Unfortunately the authors' implementation is in MXNet, which I have little experience with. The PyTorch folks seem interested though.
PixColor: Pixel Recursive Colorization
by Sergio Guadarrama, Ryan Dahl, David Bieber, Mohammad Norouzi, Jonathon Shlens, Kevin Murphy
Another paper with a simple trick and great results. The problem being tackled here is automatic colorization of pictures. PixelCNNs (and PixelRNNs) have been pretty good for these tasks, but are slow, and the resulting images thus tend to be fairly small. The simple solution proposed here is to run the colorization-PixelCNN for a small output resolution (thus getting the desired colors), and then having a separate network scale it up to a higher resolution. The inspiration for this apparently comes from human generally perceiving colors at a lower spatial frequency (i.e. the resolution of our "color-recognition" is pretty low), and apparently JPEGs already take advantage of this in their compression!
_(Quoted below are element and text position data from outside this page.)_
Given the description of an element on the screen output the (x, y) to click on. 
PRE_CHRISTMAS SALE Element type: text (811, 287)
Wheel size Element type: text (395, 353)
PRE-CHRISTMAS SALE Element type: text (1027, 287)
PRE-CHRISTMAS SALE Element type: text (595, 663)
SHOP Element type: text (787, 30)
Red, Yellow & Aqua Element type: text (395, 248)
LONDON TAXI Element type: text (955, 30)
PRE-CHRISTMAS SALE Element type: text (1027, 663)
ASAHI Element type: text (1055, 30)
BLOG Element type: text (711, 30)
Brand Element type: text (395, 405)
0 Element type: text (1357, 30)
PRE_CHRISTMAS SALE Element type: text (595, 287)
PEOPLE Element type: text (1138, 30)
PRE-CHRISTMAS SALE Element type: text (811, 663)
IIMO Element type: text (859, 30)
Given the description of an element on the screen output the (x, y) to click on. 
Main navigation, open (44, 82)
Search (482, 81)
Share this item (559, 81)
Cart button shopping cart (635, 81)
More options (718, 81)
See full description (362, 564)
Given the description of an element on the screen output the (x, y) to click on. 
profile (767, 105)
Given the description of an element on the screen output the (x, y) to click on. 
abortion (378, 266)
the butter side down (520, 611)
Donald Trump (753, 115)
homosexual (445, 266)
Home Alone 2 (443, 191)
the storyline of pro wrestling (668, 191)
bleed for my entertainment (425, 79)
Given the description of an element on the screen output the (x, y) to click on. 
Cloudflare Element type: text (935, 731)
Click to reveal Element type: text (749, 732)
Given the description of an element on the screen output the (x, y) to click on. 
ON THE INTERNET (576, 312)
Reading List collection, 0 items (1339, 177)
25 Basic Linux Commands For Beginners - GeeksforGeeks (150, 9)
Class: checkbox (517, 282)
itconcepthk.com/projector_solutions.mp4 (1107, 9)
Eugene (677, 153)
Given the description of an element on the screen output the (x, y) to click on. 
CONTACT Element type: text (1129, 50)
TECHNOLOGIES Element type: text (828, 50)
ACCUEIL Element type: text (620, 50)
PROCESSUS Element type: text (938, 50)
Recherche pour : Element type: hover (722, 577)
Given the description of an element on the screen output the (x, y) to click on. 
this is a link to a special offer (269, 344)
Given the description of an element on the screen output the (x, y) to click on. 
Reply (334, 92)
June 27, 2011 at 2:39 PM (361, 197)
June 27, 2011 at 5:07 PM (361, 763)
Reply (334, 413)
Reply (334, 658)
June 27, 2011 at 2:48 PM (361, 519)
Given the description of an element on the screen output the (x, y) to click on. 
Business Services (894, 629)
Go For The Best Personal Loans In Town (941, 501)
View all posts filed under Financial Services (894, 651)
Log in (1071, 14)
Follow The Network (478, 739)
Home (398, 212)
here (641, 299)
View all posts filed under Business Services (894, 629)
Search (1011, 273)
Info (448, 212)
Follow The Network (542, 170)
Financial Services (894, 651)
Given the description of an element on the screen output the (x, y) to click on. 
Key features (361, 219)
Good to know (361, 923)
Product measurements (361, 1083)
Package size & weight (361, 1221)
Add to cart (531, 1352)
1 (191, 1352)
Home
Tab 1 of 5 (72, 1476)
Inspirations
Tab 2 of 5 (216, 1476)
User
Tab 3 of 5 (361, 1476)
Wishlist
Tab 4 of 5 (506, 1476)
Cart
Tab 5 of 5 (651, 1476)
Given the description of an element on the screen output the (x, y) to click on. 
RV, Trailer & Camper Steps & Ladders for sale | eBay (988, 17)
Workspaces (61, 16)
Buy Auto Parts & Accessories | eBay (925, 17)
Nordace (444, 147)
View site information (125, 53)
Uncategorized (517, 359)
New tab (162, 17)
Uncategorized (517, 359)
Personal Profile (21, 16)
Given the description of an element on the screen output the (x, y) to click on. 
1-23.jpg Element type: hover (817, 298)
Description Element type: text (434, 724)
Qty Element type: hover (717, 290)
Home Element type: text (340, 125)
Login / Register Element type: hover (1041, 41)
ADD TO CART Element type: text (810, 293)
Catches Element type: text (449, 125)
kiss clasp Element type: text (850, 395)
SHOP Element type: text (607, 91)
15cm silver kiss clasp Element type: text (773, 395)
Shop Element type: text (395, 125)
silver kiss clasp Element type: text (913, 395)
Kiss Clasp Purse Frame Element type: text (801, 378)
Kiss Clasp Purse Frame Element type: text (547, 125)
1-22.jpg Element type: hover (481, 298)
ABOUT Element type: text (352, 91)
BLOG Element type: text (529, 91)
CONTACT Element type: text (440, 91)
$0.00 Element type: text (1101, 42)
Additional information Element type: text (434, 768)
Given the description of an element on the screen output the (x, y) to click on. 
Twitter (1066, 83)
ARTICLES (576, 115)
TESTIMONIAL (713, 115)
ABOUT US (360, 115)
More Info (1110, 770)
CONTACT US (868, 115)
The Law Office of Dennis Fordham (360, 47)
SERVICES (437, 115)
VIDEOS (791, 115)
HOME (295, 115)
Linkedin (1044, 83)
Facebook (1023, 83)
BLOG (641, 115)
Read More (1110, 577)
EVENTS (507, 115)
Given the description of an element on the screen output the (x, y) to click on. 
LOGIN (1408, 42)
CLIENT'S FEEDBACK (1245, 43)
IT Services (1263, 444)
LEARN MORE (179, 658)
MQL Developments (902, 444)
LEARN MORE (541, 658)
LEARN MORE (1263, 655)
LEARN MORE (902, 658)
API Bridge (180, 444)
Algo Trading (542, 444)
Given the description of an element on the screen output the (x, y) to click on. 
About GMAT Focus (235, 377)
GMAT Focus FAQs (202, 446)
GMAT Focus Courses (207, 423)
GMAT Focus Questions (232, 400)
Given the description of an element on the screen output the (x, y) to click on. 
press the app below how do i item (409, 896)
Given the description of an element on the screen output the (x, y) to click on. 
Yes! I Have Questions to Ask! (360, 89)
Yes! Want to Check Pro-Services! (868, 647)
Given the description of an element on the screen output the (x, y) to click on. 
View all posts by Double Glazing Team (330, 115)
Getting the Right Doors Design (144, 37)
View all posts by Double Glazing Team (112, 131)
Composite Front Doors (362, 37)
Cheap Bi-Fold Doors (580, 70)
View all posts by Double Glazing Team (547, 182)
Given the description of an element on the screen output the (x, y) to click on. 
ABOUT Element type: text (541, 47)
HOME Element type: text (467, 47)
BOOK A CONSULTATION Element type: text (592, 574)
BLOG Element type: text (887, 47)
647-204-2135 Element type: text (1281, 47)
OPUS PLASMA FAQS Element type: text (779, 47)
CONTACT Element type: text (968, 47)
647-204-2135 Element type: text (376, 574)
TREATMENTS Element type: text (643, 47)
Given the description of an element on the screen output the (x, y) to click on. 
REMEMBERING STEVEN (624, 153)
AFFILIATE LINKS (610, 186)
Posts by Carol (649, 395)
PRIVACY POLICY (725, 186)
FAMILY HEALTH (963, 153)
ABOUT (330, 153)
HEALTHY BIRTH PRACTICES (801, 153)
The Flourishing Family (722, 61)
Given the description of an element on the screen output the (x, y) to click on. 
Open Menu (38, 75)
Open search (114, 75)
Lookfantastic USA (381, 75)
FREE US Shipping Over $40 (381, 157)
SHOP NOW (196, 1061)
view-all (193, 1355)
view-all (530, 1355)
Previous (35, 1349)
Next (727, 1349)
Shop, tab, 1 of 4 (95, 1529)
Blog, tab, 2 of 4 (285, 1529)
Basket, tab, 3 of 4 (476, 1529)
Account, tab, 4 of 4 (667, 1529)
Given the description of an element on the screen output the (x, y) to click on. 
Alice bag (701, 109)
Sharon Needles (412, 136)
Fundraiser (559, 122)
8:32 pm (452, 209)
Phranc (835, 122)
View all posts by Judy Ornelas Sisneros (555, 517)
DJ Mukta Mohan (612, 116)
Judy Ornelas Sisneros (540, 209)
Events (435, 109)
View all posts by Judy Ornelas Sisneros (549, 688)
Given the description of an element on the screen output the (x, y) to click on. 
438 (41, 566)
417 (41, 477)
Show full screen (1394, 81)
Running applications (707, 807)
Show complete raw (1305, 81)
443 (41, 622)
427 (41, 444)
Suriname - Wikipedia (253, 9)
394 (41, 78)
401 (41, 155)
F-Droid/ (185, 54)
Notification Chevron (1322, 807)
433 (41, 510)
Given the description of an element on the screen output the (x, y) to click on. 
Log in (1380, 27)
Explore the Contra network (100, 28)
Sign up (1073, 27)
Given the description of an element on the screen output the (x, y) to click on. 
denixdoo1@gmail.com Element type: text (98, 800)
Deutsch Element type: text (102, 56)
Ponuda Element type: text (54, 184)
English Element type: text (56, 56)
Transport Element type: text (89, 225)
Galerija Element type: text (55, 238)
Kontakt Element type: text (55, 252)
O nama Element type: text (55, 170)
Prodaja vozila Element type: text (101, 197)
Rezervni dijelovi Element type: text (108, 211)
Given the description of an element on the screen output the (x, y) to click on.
Snapshot Ensembles: Train 1, get M for free
by Gao Huang, Yixuan Li, Geoff Pleiss, Zhuang Liu, John E. Hopcroft, Kilian Q. Weinberger
Yet another paper with a simple trick and great results, though this one has potentially more theory to it. Normally in training we throw in some kind of SGD-optimizer, train till convergence, then call it a day. If we want an ensemble of networks (not a "pseudo-ensemble" like dropout), we'll need to do this $N$ times. This paper proposes an alternative approach for getting ensembles without having to train start-to-finish multiple times. The basic idea is to train as a cyclic (think cosines) learning rate, first going fast to slow (so we sort of reach a minima), take a snapshot, and then jacking it back to a fast learning rate again (so we hop out of the minima, presumably headed toward another minima). In this manner, we get multiple local minima that we can ensemble. Amazingly, we can do this in approximately the same time as training a single network start-to-end. I'm guess that's because since we have multiple minima, we're less concerned with getting that the minima just right and can thus train less carefully/more quickly.
Look, Listen and Learn
by Relja Arandjelović, Andrew Zisserman
Yet another paper with a simple trick and great results. The context here is that we have a lot of audio/video content that may not be labeled, so we can only do unsupervised training. We want to turn that into a labeled dataset for supervised training - so the idea here is to separate the audio and video, present them separately to the network (where they may not be from the same time slice), and ask the network to guess if the audio and video match. In this way, we're forcing the network to learn about how much the audio and video should match, and getting some semantic content out of it. The model can then be transfer-learned to other pure audio/visual tasks. Might be a good idea to run on the YouTube-8m Dataset.
More Pytorch Tutorials
by Yunjei Choi
I've been having a ton of fun with PyTorch (being able to debug models in-Python is such a game-changer), but it's still a relatively nascent framework with best practices for many common setups still being worke dout. Tutorials and examples like this are a god-send for learning PyTorch and learning it well. I'll find myself working through many of these in the coming weeks I presume.
Contents of this post are intended for entertainment, and only secondarily for information purposes. All opinions, omissions, mistakes and misunderstandings are my own.